Monday, September 14, 2009

Maybe he didn’t miss her. What he missed were those dreams he had of her, absolutely perfect, divine dreams- perfect hands, perfect smile, perfect perfect messy hair falling over sleepy hazel eyes which he could look into and make out strange kaleidoscopic shapes. No, even that, is a lie. He never came that close to her, never dared to look at her long enough to remember what colour her eyes were, when the sun fell on them, when the moon glowed and the night was dark and he felt as though he could, he really could, touch her. Hold her hand. Lightly, lightly, before she flew away, kiss her. Should have just fucking raped the hell out of her, held her down and really really, just, feel her. So that she becomes human, not a goddess, a subject, not a human being, an object, not a subject, some vanishing piece of shit.

Maybe it wasn’t love that kept them together. He needed someone to fuck. She needed someone to fuck her. Anyone else would have been just as good. They never gave each other anything. He was afraid of giving her something to remember him by. And as for her, he assumed that she was too busy mulling over just what to get him that she never got him anything at all. They had no photographs, no letters, only short monosyllabic text messages like, “Usual?” and “OK”. No perfume, no strands of long hair on his pillowcase, no traces of lipstick on his stomach, no love bites on her neck, no french kissing or licking, just a firm cock functioning in various holes, up and down and up and up and oh fuck, yes, fuck, grunting, groaning, perspiring, crying hard, holding each other so so cautiously and breaking and crumbling into pieces and coldly picking the pieces up- his belt, her high heels, a pale white button which had fallen off his shirt, her black panty under the bed. (He makes the mistake of joking with her, “How did it get there?” She leaves.)
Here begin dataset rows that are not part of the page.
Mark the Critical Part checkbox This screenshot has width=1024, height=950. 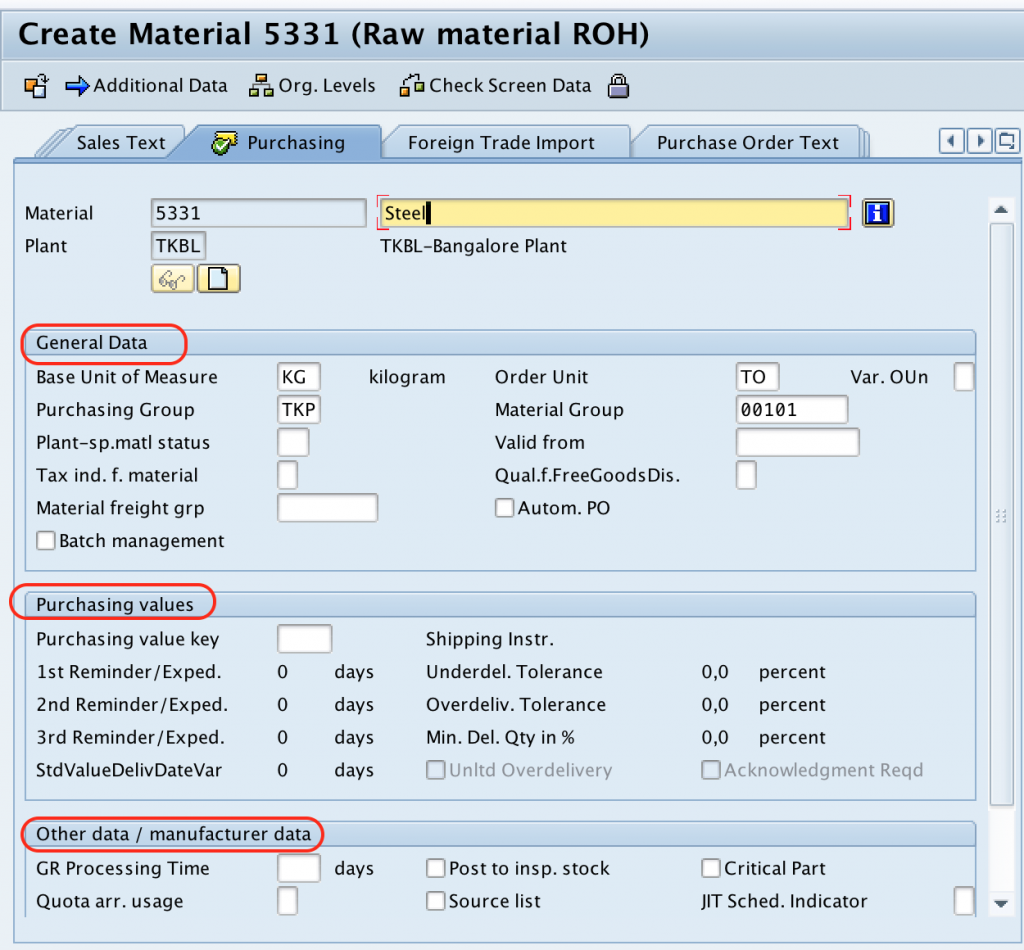(x=710, y=868)
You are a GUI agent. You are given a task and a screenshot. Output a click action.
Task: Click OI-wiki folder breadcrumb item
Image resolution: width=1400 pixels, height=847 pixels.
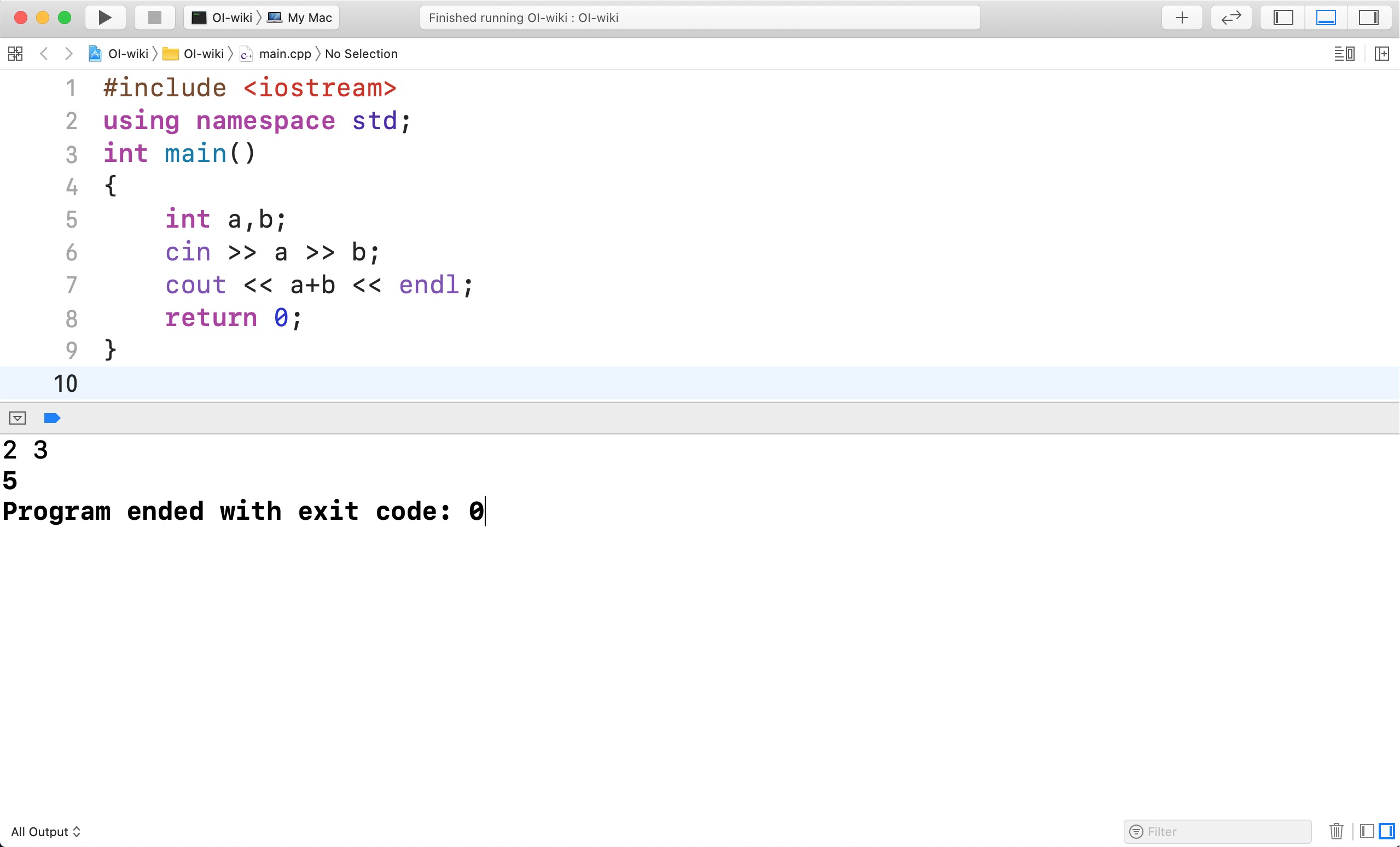[x=203, y=54]
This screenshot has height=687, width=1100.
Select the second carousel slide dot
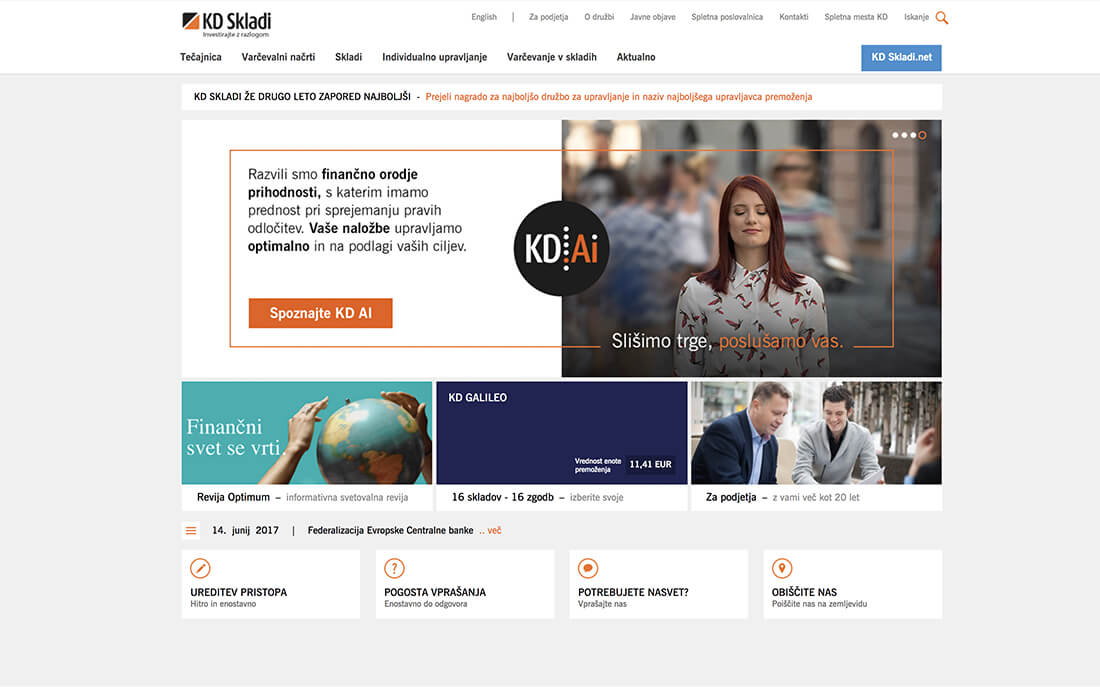click(904, 135)
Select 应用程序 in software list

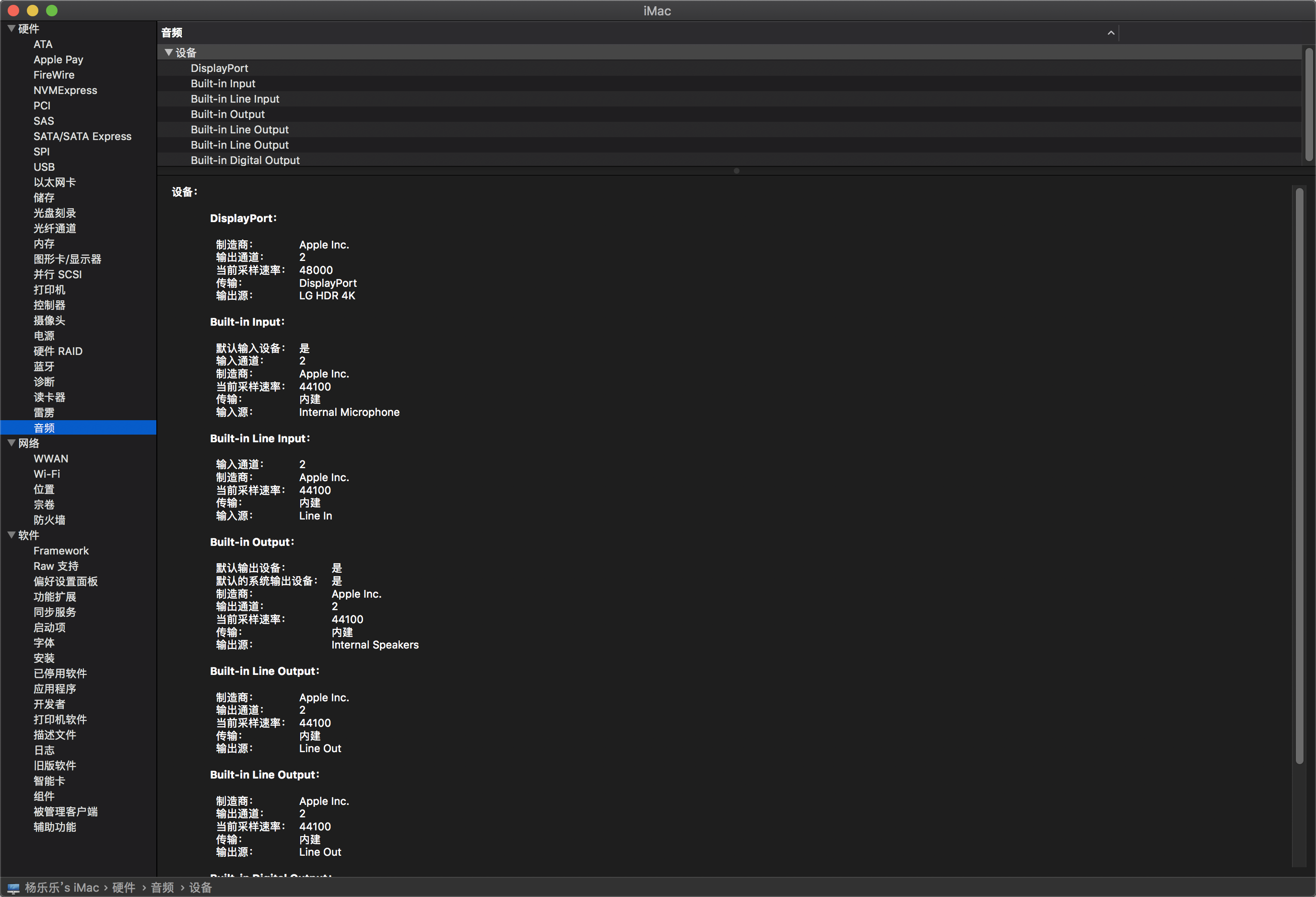coord(54,689)
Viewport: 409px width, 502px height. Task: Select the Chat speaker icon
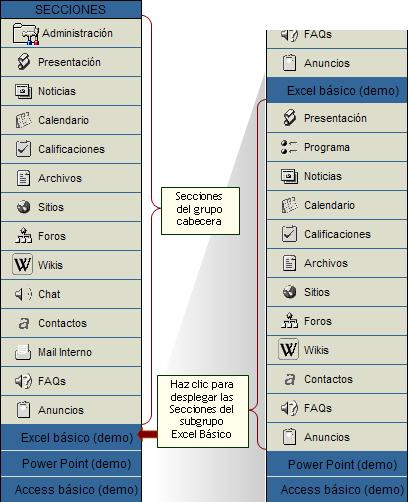(x=23, y=294)
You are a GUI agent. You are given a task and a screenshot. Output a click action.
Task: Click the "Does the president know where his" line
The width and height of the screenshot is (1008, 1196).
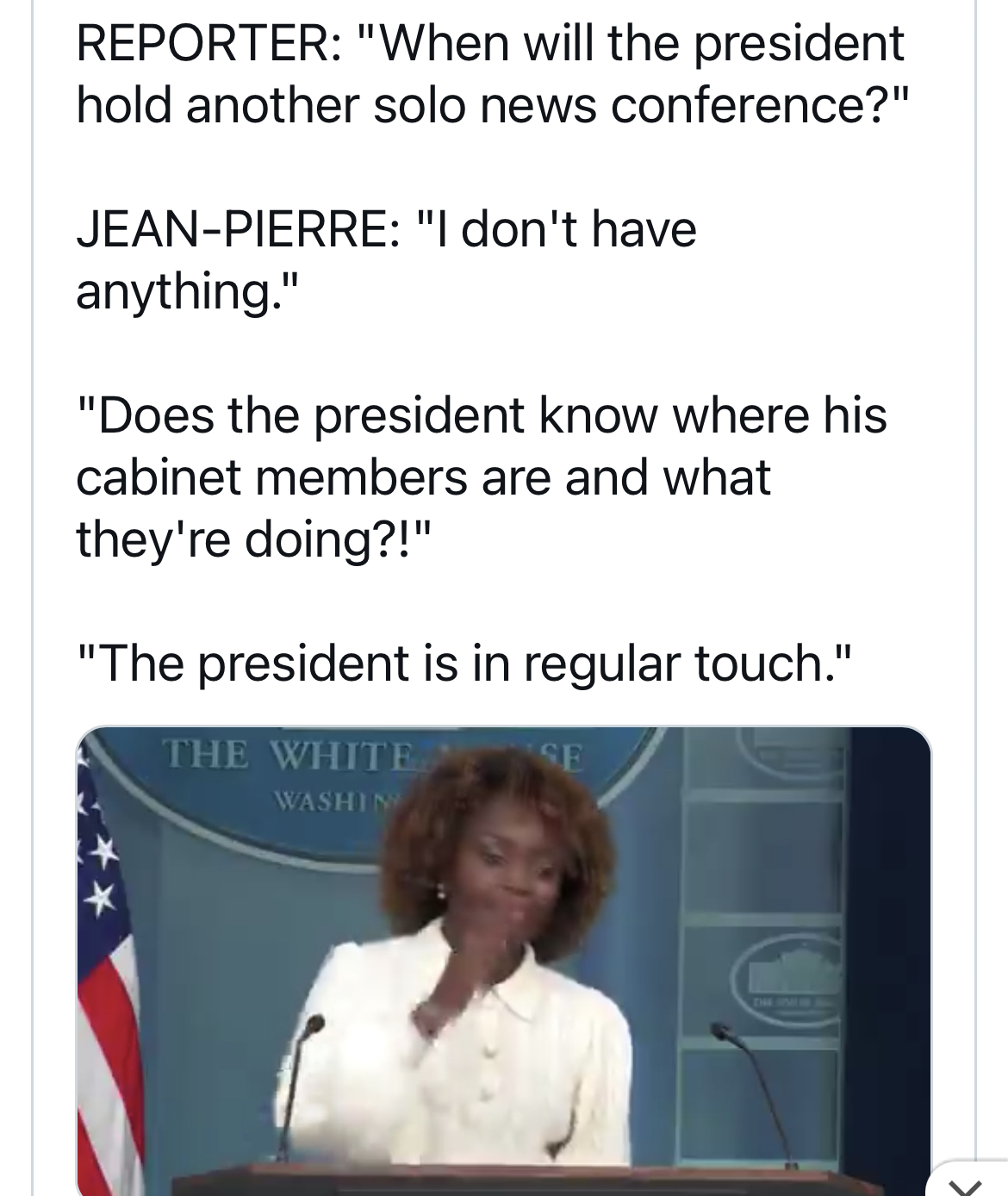click(x=481, y=414)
Maybe he didn’t miss her. What he missed, was what she inspired in him. All the people he could have been. All the places he could have gone. All the things he could have said. He never thought highly of himself, but more than anything, he yearned so much, for her to think highly of him. Instead of here, now, half gone, half kept alive by bitter anger kept alive by beer going down and cheap cigarettes kept alive by loving a fleeting shadow and wanting (and pretending not to want) to be loved, and wondering if maybe, he didn’t miss her.

Maybe, she misses him. Tomorrow she will follow the rising of the sun, slip into his room with the spare key he gave her, past his’ parent’s bedroom where they snore in synchrony, and right into his arms where she will lie her head on his chest and he will complain about how hard it is for him to move, to breathe, to sleep, and quietly and contentedly smile to himself.